3. If you’re not large or careful success can beget failure as usage volume overwhelms your servers

4. Underground apps are being released outside the Facebook application directory (due to issues or bottlenecks with application approval)

and they need to find an alternative way to seed their growth

On 1. and 2. I agree, but with a quibble. As Seth Goldstein points out:

In 1999 I sat down with Brad Silverberg of Ignition VC who Microsoft recruited out of Borland in the early 90’s to become the lead developer and project manager of Windows 95. Never has there been a more valuable platform. He described 3 things that platforms needed to have:

* wide distribution
* application developers making money
* good tools

Let’s test those three axioms against the preeminent platform play of our time, Google:

* Wide distribution? YES
* Application developers making money? YES (if you count all the adsense publishers)
* Good tools? YES (all the adwords and adsense self-service goodness)

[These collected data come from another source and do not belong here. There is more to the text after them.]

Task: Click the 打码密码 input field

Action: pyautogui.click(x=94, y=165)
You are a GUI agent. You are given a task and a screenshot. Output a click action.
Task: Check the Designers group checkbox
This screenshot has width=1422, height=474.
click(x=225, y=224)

Now let’s test these axioms against Facebook:

* Wide distribution? YES
* Application developers making money? NO (at least not yet, I will comment on 3rd party Facebook developers such as Slide, Rockyou, and AttentionSoft)
* Good tools? YES

Marc is right that app developers can keep 100% of the revenue that they make, but today that revenue isn’t much. As I’ve commented before, we need a standard for social network advertising, and until that standard emerges, ad revenue growth will be slower. But this will come in time, and so we can expect the Facebook platform to grow as well.

Unsurprisingly, the other big social networks (not just Myspace) have been rocked by the success of the platform and are all racing to build competitive responses.

On 3., where Marc seems to primarily base his conclusion on iLike’s experience, I side with James Hong who says:

I disagree with this. iLike’s application may have been particularly heavy, but it is not inconceivable (in fact I think it is more likely than not) that people will come up with massively popular apps that are not as machine intensive as ilike’s particular application might have been. Combine that with the fact that facebook allows advertising, and the fact that managed hosting companies exist, and i think it is quite feasible for 2 guys and an idea to scale.

Two of the companies I’m invovled in, Flixster and Rockyou, combined have four of the top twelve apps on Facebook. They have certainly worked hard to keep up with load issues, but none of them have struggled as much as iLike, partly because iLike has so many users, partly because they were already scaling outside of Facebook, and partly because their apps are lighter weight.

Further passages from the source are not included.